(Collection entries)
- - - - -
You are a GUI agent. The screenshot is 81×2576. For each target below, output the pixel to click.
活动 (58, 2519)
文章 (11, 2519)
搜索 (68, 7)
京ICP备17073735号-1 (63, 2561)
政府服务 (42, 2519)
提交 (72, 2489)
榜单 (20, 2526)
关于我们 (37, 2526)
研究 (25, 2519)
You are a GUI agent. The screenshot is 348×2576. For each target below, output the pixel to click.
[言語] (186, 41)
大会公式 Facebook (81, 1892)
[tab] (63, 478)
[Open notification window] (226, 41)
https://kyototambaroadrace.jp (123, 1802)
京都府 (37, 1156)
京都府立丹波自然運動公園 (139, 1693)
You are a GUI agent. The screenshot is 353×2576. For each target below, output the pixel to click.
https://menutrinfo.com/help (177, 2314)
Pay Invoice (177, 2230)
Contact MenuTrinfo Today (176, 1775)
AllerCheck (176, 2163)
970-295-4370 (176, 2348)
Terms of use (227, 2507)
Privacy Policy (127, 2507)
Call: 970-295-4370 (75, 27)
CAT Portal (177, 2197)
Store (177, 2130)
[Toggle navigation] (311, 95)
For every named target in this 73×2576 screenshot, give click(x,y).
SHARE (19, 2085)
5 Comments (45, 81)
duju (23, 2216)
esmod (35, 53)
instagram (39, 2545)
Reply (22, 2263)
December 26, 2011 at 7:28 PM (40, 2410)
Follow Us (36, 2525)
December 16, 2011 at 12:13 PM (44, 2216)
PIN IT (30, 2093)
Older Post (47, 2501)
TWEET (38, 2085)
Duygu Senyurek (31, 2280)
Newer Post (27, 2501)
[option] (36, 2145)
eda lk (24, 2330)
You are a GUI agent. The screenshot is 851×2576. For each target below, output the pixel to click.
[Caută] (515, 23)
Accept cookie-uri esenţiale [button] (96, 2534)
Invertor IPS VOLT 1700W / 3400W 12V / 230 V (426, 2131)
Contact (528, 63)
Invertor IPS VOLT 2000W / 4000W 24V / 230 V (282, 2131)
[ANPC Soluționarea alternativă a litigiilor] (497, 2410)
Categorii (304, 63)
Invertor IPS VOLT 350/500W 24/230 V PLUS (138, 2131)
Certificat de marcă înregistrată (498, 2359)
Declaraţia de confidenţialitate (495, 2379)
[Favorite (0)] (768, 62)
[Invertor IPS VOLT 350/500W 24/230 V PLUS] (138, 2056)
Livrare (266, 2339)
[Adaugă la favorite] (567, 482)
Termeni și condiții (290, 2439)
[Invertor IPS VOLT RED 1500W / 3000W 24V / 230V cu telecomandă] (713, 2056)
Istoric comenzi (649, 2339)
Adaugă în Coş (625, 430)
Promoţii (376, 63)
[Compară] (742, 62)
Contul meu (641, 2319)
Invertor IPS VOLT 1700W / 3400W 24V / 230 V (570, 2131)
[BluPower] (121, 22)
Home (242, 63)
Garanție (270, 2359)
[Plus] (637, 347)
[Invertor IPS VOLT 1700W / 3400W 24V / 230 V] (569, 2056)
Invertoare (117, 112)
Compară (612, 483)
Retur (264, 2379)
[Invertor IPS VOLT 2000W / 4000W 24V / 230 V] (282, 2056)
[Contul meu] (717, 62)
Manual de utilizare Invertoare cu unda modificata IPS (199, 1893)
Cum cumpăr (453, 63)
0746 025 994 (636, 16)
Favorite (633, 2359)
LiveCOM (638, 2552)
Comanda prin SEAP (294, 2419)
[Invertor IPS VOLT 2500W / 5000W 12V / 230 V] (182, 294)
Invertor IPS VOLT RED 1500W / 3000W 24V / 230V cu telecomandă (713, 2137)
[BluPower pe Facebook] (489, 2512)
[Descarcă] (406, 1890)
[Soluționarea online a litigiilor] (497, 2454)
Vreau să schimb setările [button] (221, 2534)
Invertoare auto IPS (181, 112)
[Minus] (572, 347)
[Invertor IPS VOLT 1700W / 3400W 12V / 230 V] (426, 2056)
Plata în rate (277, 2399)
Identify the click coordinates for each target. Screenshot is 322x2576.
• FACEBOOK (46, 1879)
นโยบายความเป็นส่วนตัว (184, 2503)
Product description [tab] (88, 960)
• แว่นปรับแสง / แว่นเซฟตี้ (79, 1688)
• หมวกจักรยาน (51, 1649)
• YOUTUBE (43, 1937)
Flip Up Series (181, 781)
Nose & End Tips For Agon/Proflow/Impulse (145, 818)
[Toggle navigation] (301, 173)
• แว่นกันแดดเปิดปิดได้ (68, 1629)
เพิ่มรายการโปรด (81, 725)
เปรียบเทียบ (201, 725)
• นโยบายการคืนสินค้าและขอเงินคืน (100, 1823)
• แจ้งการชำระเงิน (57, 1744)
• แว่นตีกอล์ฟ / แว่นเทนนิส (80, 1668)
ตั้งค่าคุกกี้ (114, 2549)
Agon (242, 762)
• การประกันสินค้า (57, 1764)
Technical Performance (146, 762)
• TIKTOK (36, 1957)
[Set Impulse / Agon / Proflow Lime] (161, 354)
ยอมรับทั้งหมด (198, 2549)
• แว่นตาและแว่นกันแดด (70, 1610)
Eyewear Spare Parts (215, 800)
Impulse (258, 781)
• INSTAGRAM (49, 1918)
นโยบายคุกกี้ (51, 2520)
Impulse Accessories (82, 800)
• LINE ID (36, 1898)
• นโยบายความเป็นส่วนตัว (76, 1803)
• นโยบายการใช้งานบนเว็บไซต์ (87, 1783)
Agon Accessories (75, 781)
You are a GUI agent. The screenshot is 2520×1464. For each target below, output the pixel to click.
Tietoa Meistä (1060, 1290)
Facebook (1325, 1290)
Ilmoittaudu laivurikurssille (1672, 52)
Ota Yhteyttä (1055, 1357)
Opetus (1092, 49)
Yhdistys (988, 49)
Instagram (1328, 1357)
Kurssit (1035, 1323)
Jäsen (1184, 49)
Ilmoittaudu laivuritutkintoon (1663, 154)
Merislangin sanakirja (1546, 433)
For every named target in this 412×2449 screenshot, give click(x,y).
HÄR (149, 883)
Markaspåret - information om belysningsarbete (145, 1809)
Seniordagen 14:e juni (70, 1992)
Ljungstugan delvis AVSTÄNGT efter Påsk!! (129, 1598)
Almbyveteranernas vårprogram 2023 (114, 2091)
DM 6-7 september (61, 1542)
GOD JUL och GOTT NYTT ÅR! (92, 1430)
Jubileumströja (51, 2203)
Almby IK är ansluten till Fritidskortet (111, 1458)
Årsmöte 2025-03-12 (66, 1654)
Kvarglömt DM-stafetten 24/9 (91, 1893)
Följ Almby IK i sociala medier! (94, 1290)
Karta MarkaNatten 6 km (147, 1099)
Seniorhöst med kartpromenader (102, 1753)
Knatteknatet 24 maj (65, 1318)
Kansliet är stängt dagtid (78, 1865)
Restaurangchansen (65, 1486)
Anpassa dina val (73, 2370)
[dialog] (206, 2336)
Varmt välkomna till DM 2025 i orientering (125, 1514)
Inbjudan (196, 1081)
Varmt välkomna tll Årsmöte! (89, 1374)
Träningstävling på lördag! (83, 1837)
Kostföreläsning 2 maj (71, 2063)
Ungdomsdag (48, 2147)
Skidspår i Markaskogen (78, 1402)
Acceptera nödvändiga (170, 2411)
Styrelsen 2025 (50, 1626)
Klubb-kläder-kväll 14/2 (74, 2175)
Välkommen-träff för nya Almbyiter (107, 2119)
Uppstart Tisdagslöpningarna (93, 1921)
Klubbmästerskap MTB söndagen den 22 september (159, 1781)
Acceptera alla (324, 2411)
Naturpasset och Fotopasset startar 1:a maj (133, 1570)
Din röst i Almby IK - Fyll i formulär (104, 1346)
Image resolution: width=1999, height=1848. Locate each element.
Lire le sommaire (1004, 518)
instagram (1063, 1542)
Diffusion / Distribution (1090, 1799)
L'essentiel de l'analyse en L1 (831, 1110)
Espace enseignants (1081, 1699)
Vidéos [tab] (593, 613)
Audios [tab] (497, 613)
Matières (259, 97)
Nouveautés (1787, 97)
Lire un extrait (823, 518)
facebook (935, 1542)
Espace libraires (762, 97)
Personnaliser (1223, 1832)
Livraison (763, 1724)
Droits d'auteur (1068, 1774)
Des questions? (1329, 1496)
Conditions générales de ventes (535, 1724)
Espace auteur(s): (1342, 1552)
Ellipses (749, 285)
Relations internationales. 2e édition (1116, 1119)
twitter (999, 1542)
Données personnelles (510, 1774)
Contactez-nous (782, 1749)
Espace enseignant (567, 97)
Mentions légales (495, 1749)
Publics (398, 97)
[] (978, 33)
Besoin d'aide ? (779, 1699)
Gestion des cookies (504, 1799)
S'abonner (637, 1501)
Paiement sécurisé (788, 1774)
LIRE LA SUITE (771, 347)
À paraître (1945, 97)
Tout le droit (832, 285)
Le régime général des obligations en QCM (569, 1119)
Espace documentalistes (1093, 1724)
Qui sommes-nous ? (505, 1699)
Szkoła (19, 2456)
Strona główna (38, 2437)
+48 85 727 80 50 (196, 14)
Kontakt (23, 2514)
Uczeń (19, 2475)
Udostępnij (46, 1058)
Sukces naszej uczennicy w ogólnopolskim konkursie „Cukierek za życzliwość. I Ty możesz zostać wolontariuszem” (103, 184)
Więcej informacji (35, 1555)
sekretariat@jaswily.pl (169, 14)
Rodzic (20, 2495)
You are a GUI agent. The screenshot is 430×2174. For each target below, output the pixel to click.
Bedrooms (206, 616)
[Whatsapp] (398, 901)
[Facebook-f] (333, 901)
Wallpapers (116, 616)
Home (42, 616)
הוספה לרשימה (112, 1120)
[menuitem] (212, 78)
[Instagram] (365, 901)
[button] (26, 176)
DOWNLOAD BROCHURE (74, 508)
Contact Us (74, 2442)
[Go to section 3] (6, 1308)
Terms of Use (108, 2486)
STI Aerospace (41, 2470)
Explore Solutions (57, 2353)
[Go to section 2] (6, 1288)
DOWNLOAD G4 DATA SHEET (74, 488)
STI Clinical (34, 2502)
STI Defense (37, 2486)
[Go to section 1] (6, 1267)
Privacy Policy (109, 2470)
- - - - -
**Task description:** What are the lines above that hold the string "named"? Copy them.

**Finished exercise:**
For every named target in this 73×2576 screenshot, give click(x,y).
For every named target in this 412×2449 screenshot, give click(x,y).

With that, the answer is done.